## Begin Task inputs

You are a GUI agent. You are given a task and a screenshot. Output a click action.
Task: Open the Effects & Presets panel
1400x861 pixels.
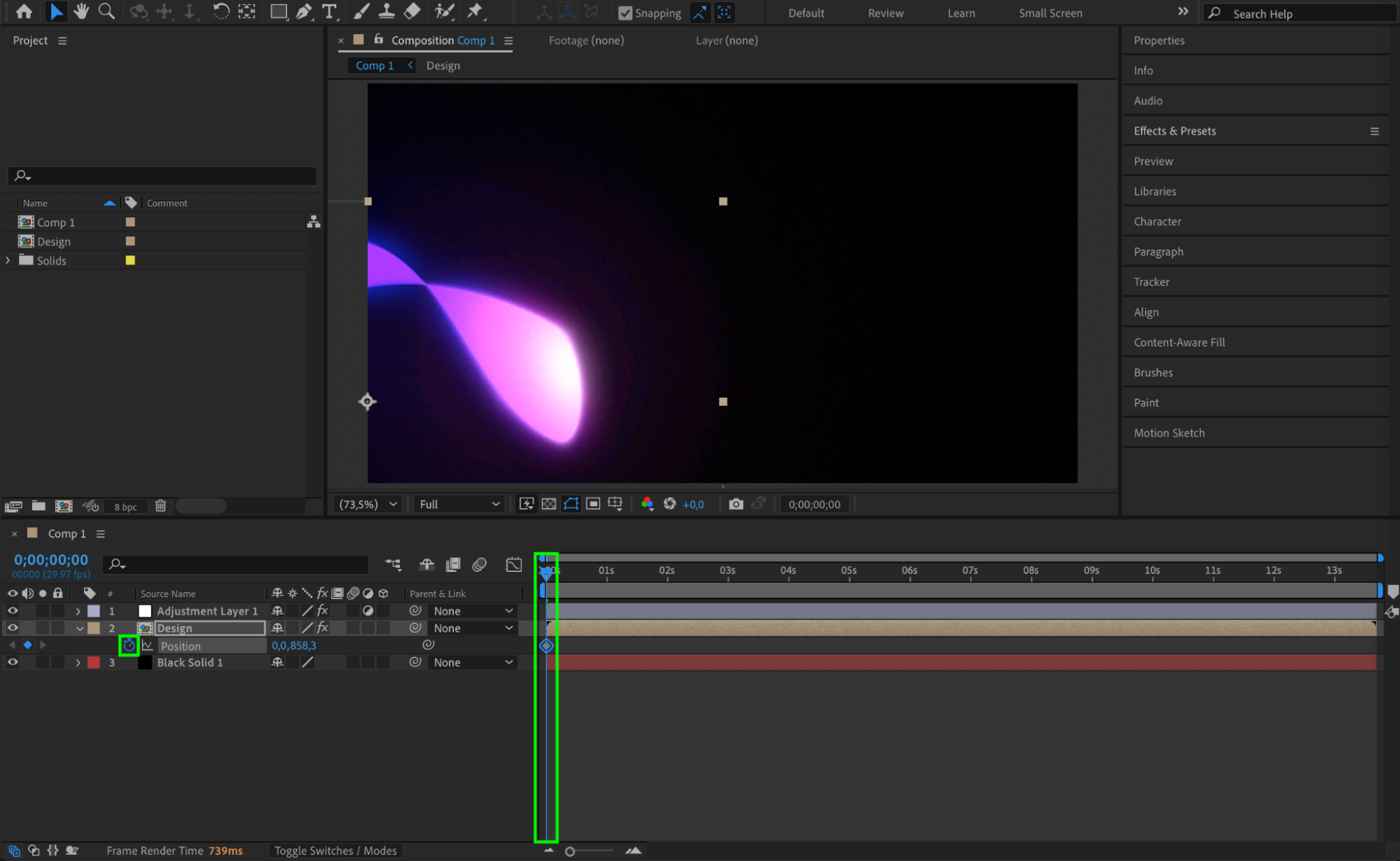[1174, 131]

## End Task inputs
## Begin Task inputs

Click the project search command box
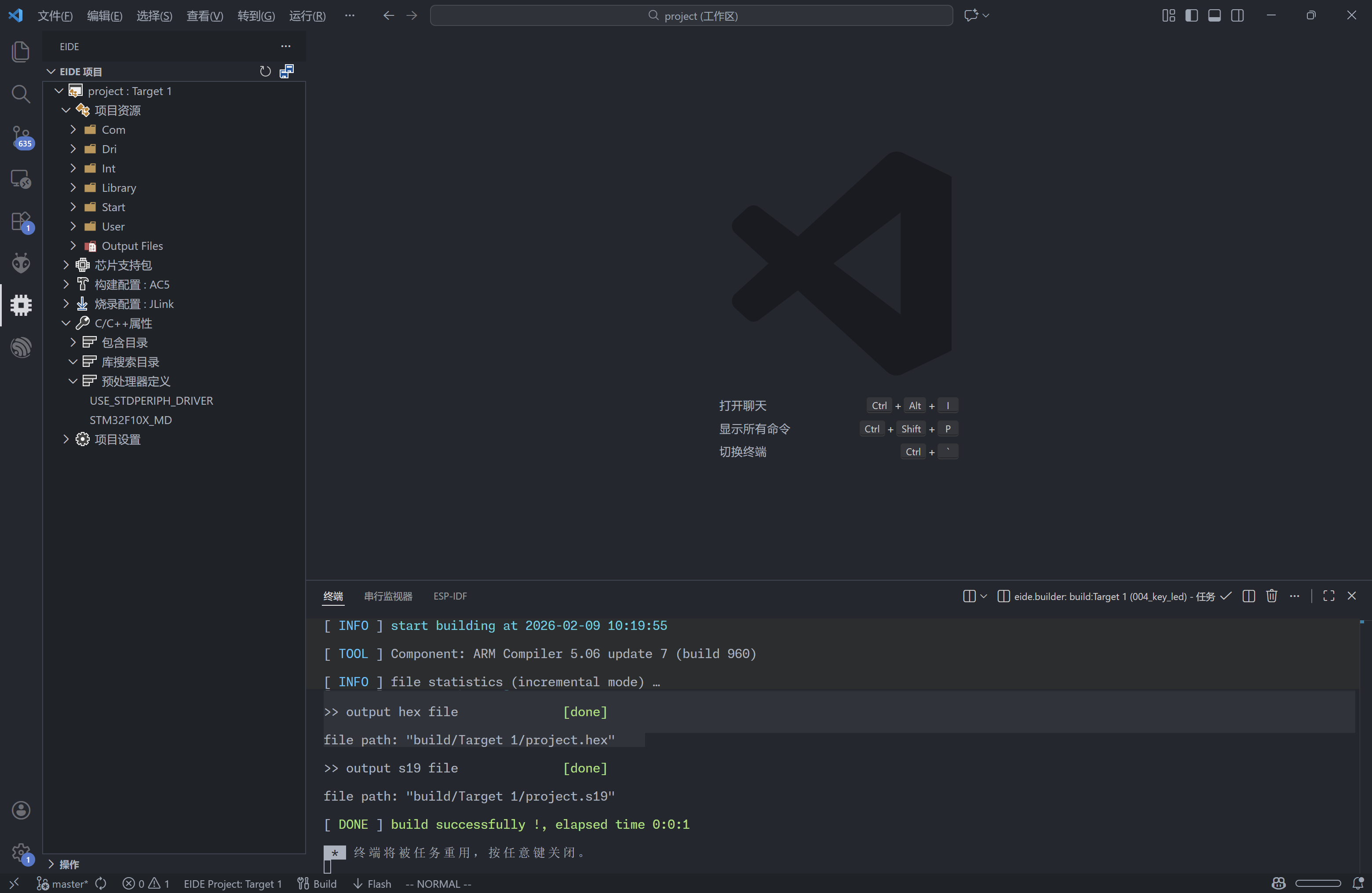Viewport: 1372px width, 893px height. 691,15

## End Task inputs

Reproduce the material above word for word, from the line containing "You are a GUI" through the line containing "[1174, 131]", with both of those lines included. Leave the pictures out.

You are a GUI agent. You are given a task and a screenshot. Output a click action.
Task: Open the Effects & Presets panel
1400x861 pixels.
[1174, 131]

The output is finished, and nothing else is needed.